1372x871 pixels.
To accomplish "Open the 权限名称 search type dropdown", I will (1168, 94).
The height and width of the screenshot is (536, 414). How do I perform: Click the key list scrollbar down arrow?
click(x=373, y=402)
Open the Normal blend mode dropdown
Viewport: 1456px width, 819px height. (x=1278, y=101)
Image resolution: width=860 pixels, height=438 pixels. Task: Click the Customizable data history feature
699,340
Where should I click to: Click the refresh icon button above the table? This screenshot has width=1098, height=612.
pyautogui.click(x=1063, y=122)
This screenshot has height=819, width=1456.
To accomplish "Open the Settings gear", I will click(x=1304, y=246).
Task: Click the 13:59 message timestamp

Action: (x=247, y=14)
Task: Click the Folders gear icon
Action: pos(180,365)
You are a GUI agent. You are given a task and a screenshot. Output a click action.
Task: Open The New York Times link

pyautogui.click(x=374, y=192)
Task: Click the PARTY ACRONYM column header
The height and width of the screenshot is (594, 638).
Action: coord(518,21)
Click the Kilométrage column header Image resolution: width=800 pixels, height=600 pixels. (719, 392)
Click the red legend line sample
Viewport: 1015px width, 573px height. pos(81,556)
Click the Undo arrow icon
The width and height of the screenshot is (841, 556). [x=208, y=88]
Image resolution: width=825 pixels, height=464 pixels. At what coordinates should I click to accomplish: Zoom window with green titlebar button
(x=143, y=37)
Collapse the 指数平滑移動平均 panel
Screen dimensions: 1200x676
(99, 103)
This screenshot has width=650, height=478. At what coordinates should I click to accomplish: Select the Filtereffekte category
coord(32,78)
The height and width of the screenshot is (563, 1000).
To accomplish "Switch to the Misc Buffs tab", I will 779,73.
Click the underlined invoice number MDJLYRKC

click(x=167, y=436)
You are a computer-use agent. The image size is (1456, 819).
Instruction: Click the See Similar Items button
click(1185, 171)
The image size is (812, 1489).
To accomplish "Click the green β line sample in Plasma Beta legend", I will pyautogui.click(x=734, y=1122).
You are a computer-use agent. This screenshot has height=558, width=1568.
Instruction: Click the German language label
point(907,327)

————————

» **Requirement**: Report every row above that contains "dropdown", copying each such row in full. Matching is case-sensitive.

» **Response to the exercise**:
To accomplish "Open the 权限名称 search type dropdown", I will (1168, 94).
Open the Normal blend mode dropdown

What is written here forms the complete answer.